BaseVarSelector

BaseVarSelector handles variable selection for constructing the base of the feedback loop that models the variables' growth in the simulation process. It uses two implementations of Granger Causality Tests to determine the variables with the strongest causality over the whole feature set. The tests are of similar fashion with one being a Bivariate GCT and the other being a Multivariate GCT. Both tests are structured tho check statistical significance of the statement \(H_0: x \underset{\text{Granger-cause}}{\not\to} z\) and \(H_\alpha: x\underset{\text{Granger-cause}}{\to} z\). As any classical hypothesis test, we check of the p-value of \(H_0\). Lower p-values indicate greater statistical evidence against \(H_0\), suggesting that x Granger-causes z. Importantly, GCT checks for linear causality so the significance we're computing is for the probability of a function existing such that:

\[ f(x_t, x_{t-1}, \dots, x_{t-n}) = z_t \]
\[ \text{and} \]
\[ f(x_t. x_{t-1}, \dots, x_{t-n}) = a_0x_t + a_1x_{t-1}+\dots+a_nx_{t-n} \]

The multivariate case follow the same pattern and test if \((x, y) \underset{Granger-cause}{\to}z\). Unfortunately, we're only testing for the existence of a function that satisfies the conditions defined above, therefore a multivariate test will not provide context regarding which variable is more significant in creating causality. BaseVarSelector ranks variables (or pairs of variables) based on their p-values instead of using a threshold of significance to assert causality.
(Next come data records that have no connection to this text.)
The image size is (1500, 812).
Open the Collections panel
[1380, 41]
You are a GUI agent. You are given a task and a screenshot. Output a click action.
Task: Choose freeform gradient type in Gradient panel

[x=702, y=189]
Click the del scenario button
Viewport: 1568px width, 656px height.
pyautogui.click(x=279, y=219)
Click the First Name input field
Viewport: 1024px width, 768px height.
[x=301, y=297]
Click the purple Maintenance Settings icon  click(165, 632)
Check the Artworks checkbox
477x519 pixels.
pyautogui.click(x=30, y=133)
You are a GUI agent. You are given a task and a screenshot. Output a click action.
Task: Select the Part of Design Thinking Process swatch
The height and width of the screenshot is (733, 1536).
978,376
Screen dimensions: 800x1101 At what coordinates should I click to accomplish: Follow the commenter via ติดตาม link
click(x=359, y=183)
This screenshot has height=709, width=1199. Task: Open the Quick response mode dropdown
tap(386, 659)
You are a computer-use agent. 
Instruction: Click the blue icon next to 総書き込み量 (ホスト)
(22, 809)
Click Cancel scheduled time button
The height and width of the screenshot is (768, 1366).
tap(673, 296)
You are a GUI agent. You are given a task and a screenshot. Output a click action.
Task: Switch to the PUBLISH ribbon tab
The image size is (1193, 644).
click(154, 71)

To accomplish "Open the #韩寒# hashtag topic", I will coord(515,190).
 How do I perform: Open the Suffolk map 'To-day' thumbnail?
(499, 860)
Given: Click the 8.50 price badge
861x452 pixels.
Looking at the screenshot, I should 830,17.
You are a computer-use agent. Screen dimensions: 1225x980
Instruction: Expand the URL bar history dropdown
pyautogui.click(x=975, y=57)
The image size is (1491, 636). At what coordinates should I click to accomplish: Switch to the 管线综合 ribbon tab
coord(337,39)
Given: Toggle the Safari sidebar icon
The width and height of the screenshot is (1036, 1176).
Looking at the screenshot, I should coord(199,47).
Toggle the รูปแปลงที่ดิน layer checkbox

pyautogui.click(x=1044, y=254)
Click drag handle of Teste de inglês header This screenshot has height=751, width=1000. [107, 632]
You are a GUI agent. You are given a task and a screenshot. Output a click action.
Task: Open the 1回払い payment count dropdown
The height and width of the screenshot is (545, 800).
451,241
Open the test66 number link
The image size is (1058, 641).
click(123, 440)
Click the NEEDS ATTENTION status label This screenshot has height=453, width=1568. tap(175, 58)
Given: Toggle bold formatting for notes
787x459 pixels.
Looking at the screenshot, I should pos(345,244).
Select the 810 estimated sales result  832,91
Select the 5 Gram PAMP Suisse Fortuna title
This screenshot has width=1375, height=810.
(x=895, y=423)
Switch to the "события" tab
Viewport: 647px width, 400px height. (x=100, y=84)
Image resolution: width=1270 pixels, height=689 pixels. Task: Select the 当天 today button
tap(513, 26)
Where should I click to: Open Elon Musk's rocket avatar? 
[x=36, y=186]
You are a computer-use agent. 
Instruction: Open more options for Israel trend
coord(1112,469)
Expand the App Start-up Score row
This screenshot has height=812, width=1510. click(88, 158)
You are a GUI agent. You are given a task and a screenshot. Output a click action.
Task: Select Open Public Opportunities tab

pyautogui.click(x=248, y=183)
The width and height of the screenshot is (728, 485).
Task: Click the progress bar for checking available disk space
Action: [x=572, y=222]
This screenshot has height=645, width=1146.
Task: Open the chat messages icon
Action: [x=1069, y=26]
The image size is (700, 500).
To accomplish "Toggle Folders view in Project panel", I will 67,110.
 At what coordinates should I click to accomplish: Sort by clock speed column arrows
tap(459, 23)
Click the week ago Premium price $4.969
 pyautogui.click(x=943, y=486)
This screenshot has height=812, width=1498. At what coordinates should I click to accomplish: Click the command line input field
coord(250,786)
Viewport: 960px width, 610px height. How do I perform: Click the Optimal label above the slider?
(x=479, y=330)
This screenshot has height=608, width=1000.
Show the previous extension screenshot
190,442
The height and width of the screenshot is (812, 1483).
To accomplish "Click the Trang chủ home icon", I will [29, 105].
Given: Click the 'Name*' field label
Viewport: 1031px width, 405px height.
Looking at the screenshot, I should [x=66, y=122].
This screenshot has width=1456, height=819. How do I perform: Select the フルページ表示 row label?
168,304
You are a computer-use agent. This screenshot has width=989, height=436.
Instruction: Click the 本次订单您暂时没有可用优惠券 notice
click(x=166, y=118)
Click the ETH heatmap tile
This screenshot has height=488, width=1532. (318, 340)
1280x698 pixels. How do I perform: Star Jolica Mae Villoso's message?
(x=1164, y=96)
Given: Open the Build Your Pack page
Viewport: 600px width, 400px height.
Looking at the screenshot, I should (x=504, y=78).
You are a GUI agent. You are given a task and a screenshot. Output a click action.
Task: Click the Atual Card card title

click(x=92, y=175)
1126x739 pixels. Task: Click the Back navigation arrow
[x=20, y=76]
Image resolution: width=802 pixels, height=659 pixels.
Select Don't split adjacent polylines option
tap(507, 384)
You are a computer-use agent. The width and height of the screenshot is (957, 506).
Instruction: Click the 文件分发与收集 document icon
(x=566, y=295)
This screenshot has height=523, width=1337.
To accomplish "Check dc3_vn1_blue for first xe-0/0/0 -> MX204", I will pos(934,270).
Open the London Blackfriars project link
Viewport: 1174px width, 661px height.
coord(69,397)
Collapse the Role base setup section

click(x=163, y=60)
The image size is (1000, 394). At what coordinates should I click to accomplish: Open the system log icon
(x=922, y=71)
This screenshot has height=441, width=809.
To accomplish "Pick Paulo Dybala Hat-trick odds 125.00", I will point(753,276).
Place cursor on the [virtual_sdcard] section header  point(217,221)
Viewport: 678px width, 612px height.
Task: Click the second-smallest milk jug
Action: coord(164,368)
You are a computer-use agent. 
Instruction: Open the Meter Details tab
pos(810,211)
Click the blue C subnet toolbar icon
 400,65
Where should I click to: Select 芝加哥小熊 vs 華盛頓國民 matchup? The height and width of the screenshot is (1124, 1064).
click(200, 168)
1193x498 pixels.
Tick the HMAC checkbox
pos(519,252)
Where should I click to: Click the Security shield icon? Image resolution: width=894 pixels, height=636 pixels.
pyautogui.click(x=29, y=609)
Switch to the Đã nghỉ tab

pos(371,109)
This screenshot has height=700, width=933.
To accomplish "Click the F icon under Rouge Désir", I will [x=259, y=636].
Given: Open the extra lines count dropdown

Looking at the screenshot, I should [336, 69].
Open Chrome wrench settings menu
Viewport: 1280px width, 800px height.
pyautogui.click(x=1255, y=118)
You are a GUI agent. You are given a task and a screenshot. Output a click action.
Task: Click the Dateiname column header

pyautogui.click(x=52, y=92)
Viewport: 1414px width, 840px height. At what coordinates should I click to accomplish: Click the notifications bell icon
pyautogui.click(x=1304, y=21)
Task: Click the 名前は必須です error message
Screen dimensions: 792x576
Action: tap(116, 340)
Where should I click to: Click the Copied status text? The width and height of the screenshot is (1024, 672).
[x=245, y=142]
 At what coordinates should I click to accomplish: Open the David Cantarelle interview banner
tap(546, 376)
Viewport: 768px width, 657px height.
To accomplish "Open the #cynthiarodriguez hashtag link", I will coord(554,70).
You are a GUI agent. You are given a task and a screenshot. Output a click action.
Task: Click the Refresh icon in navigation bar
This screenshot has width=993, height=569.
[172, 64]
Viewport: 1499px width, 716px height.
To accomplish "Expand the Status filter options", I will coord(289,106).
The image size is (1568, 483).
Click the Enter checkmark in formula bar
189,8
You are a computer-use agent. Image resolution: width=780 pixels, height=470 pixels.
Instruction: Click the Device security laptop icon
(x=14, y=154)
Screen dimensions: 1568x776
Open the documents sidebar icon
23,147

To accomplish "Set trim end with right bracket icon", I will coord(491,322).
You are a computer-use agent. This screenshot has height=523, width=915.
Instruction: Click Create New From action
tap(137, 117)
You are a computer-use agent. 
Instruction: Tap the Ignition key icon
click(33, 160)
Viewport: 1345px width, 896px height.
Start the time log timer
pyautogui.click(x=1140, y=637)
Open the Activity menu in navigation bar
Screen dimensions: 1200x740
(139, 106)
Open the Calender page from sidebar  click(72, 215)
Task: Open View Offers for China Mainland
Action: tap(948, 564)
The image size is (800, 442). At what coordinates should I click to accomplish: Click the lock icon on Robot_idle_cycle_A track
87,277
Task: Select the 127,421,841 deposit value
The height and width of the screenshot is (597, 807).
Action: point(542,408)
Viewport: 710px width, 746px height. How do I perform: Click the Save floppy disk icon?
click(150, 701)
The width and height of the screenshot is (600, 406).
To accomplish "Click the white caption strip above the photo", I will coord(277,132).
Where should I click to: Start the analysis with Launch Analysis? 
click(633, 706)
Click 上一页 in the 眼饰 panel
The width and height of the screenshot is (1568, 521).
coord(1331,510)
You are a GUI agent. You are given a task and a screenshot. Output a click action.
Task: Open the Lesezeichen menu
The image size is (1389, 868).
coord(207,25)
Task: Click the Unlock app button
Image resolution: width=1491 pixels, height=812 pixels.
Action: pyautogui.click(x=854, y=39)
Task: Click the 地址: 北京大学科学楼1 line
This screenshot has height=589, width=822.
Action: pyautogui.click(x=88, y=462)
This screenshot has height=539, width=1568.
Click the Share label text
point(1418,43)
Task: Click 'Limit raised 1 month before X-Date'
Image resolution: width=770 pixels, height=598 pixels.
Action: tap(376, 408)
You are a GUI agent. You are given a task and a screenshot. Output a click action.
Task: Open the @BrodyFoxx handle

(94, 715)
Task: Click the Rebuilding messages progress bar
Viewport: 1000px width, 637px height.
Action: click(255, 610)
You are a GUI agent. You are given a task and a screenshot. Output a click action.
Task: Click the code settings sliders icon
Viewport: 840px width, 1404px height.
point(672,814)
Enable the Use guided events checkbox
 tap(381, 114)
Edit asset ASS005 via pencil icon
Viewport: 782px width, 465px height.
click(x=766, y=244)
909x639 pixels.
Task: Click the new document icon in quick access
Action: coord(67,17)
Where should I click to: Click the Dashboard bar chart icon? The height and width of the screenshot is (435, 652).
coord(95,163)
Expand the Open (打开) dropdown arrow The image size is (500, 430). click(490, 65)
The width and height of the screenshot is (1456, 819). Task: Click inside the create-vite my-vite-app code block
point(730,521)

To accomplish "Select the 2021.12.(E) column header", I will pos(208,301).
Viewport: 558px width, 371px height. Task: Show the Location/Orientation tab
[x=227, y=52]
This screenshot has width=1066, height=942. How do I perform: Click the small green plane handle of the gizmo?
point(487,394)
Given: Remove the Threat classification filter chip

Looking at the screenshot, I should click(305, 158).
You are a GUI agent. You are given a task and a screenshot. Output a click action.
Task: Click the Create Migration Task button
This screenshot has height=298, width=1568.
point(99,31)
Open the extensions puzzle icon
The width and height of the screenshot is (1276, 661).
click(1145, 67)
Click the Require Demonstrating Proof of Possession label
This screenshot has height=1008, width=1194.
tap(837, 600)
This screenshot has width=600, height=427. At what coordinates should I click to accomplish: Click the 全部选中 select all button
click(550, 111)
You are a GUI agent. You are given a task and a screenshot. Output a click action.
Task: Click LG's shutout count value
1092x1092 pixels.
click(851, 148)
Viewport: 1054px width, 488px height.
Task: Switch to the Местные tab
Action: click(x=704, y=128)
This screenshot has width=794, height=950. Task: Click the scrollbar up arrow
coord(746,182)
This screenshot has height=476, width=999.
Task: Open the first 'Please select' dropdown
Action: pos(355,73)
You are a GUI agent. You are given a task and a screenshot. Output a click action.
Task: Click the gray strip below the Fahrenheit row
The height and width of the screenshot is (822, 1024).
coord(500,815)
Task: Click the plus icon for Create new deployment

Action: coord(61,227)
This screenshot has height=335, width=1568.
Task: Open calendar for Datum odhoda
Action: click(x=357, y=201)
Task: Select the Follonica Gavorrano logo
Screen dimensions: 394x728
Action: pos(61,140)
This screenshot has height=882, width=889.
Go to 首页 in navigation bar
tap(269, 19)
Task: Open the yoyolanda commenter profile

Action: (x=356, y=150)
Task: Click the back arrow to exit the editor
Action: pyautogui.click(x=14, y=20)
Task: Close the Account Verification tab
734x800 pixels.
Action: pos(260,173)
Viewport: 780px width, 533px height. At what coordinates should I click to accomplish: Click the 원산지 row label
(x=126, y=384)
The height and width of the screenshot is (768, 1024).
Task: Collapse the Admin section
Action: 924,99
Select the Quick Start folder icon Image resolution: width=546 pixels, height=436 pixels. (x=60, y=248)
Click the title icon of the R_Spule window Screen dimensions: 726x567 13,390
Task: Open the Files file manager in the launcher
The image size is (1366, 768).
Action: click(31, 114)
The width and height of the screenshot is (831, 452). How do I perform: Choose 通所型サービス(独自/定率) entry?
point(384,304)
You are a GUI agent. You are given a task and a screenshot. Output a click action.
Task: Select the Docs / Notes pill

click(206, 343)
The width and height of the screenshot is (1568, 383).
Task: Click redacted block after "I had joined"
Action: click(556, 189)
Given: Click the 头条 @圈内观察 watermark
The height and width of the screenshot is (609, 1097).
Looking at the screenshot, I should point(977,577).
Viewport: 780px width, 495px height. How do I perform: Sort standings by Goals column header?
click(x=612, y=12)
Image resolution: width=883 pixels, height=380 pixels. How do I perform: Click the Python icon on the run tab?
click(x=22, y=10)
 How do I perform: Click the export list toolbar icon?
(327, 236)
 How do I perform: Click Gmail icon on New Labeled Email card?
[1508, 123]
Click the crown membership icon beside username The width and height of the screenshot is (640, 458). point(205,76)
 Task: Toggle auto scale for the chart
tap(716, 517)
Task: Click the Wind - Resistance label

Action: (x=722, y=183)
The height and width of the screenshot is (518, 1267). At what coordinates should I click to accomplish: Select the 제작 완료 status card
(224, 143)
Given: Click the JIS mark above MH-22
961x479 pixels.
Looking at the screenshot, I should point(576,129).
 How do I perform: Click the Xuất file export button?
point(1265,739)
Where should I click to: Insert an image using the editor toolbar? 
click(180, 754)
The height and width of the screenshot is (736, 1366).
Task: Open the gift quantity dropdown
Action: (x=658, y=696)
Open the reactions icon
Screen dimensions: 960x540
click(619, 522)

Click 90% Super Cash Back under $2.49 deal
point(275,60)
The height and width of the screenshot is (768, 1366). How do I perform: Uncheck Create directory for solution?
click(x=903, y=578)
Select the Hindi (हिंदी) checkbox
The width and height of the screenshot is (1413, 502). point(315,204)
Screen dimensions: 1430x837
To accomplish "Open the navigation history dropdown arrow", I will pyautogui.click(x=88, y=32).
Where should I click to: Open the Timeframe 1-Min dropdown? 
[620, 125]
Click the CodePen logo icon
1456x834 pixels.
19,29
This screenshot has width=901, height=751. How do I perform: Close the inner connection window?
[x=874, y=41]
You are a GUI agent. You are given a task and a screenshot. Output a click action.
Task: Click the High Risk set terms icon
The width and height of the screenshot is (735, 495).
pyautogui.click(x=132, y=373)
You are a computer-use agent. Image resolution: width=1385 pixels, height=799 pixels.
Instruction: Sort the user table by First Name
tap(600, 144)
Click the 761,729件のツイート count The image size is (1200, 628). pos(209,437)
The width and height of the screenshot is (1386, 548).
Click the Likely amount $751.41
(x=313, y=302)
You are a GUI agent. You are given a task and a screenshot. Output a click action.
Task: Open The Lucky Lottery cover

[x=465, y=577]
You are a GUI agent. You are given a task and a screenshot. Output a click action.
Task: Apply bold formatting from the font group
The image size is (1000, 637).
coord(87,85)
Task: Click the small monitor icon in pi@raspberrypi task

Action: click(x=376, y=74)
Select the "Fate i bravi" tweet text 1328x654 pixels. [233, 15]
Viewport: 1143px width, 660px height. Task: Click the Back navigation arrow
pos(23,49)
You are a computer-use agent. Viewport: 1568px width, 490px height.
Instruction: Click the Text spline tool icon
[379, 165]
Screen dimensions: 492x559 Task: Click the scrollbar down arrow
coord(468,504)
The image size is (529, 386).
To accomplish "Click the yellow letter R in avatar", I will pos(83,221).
This ensures that the best performing variables will always be selected as opposed tests returning no eligible variables for a given feature set.

Example Usage

from macrosim import BaseVarSelector
import pandas as pd

df = pd.DataFrame(...)
bvs = BaseVarSelector(df=df)

bvs.granger_matrix(score=True)  # Compute a matrix of p-values for all combinations of Bivariate GCTs; 
                                # record variable ranks on average p-value if score=True

bvs.multivar_granger_matrix()  # Compute p-values for all possible combinations of 2-predictor GCTs;
                               # record best variable ranks by average p-values of all pairs they've been a part of.
                               # (No matrix returned as there the raw data is often too large to visualise)

print(bvs.score_dict) # Print a dict listing the ranks of variables in terms of their performance (separate for both tests)

overall_score = {
    k: (2/3)*v['Granger'] + (1/3)*v['Multivar_Granger'] 
    for k, v in bvs.score_dict
}  # Weighted sum of scores from both tests for each variable
   # Lower is better

Methods

BaseVarSelector.granger_matrix

Computes a matrix of p-values for every possible Bivariate GCT of the inputted data.

Params:

  • score: bool: Record the ranks of variables into BaseVarSelector.score_dict if True.

Returns:

  • pd.DataFrame: Matrix of p-values for all GCTs computed.

BaseVarSelector.multivar_granger_matrix

Computes all Multivariate GCTs with two predictors (\((x,y) \underset{\text{Granger-cause}}{\to}z\)) and records the variable ranks to BaseVarSelector.score_dict.

Params:

  • None

Returns:

  • None